### Activity
Please transcribe, word for word, only the lines from the one containing "This screenshot has height=438, width=690." through the last line of the records below, both included, and leave out every picture.

- - - - - - -

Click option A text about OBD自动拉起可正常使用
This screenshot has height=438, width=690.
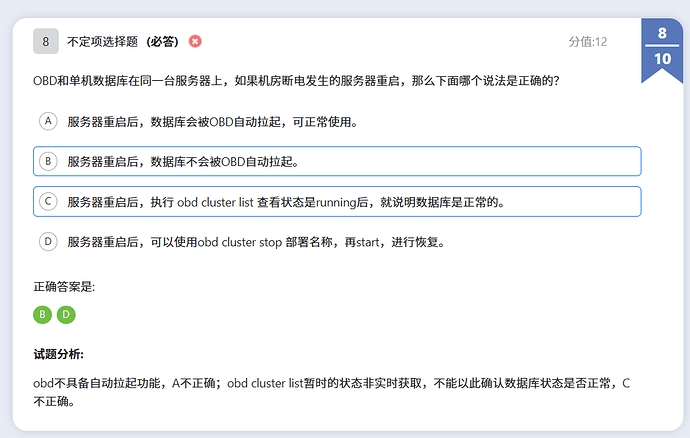pyautogui.click(x=212, y=122)
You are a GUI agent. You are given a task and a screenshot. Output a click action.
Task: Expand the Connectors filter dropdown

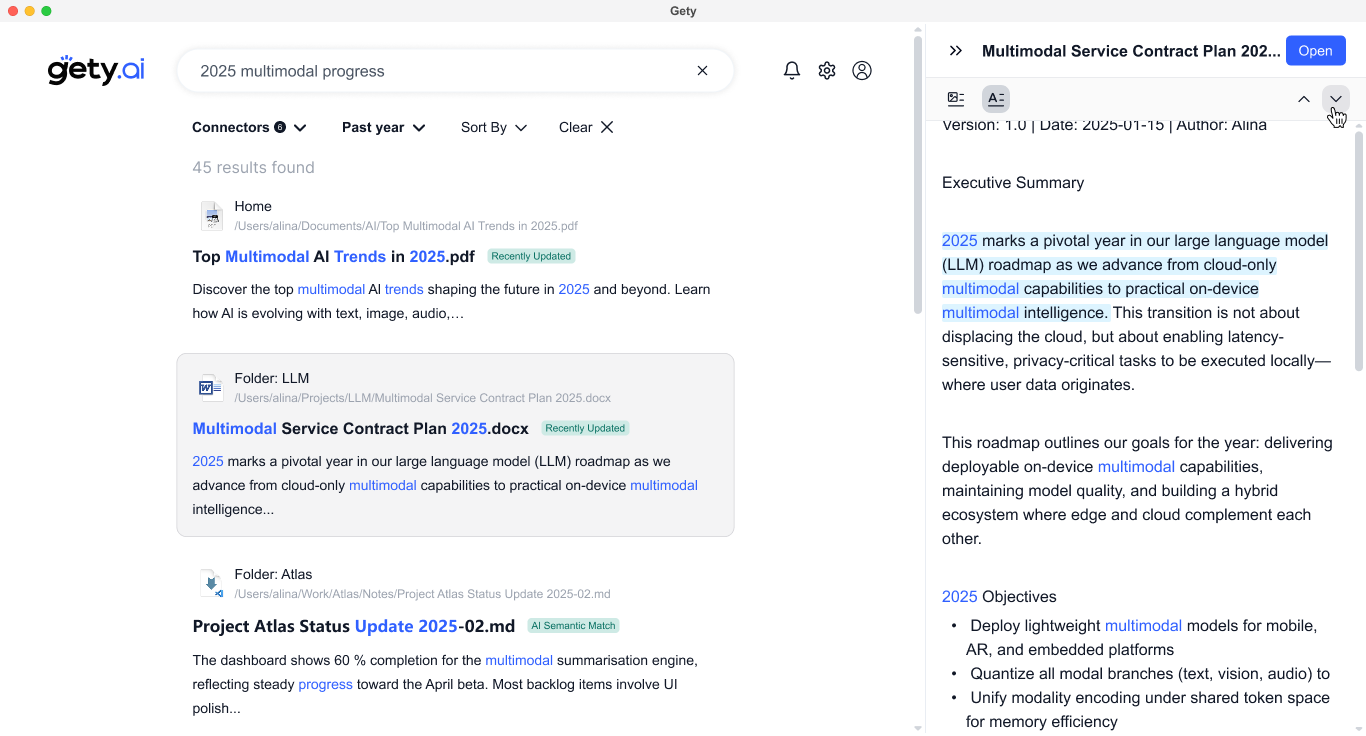248,127
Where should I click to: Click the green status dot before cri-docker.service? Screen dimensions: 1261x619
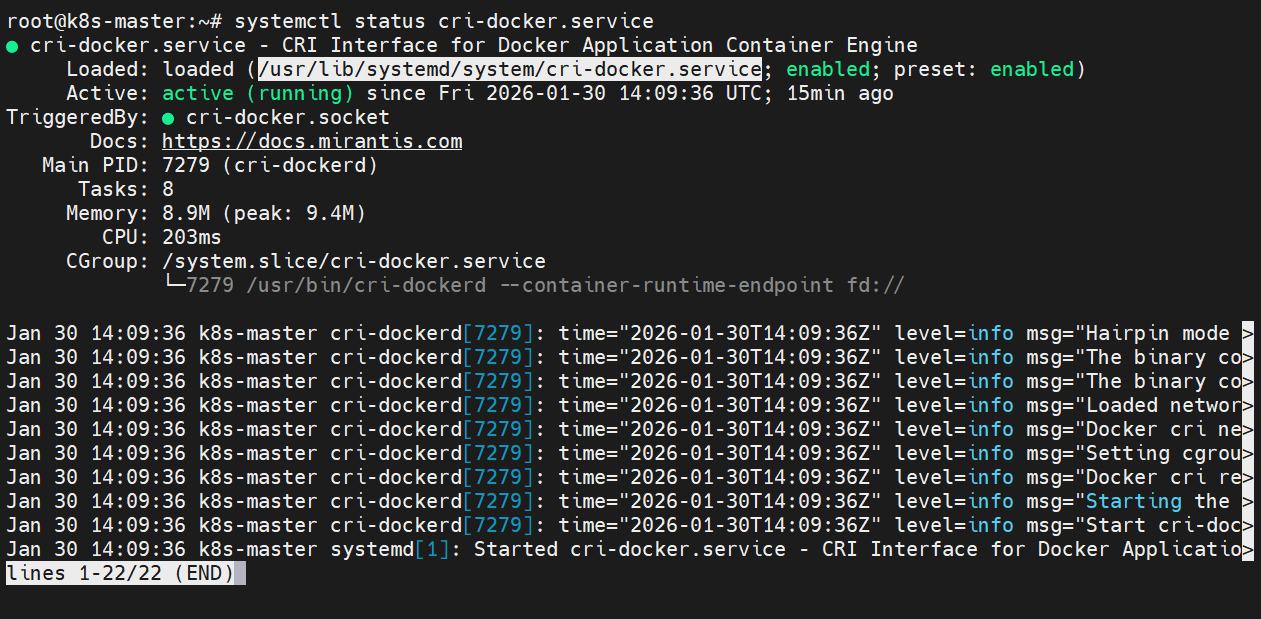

- - - - - - -

### The answer
This screenshot has height=438, width=690.
pyautogui.click(x=212, y=122)
You are a GUI agent. You are given a task and a screenshot. Output a click action.
Task: Expand the Connectors filter dropdown

248,127
Where should I click to: Click the green status dot before cri-docker.service? Screen dimensions: 1261x619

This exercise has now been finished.